Videotel was Italy’s failed answer to France’s Minitel — Let's try to use it nowadays.

Early Development

Videotel is often described as Italy's answer to the French Minitel, emerging in the early 1980s. SIP (now TIM) began initial trials in 1981, distributing terminals to around a thousand users, primarily newsrooms and content producers. For four years, the system was tested behind closed doors.

In late 1985, SIP and the Ministry of Communications approved a nationwide rollout. The chosen platform was developed by GEC Computers, with involvement from its Italian subsidiary, Marconi Italiana. It was compatible with the British Prestel standard and the evolving CEPT standards, the foundational European framework for videotex which had been established in 1983.

Videotel officially became a public service on May 31, 1986. SIP assigned it the dial-in number 165 and promoted it as a convenient way to check bank balances, book vacations, access insurance information or chat with other users (the latter was very popular).

My Unit

The unit I have is a Philips HCS80 built in the late 1980s. It's a box-shaped CRT terminal with a pop-out chiclet QWERTY keyboard.

The HCS80 supports four operating modes:

  • 40-column ASCII
  • 80-column ASCII
  • CEPT P2
  • CEPT P3

It includes a built-in 1200/75 baud V.23 modem and originally used the standard Italian Tripole (common at the time) but I modified mine to use RJ-11 with a custom adapter.

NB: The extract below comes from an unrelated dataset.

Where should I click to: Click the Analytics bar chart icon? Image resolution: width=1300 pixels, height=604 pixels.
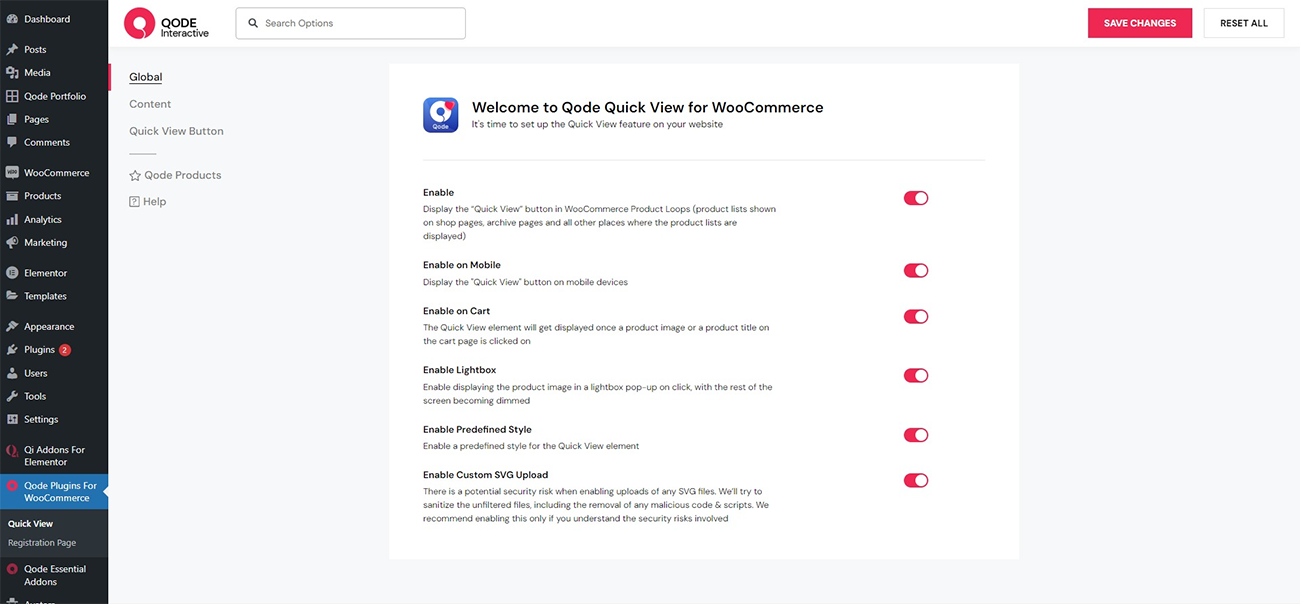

The terminal features a built-in “Telephone Book”, which can store multiple numbers and automatically call them using the correct protocol (CEPT or ASCII). Mine doesn’t retain numbers after reboot (dead battery?) — and I’ve never managed to get the ASCII mode working.

On the back, the HCS80 includes the standard TTL-level DIN port typical of Minitel-style terminals and an undocumented DB-25 connector, possibly a serial port.

Using It Nowadays

The Videotel infrastructure has been offline since at least 1995, but thanks to the RetroCampus BBS, the terminal can still function today as it once did.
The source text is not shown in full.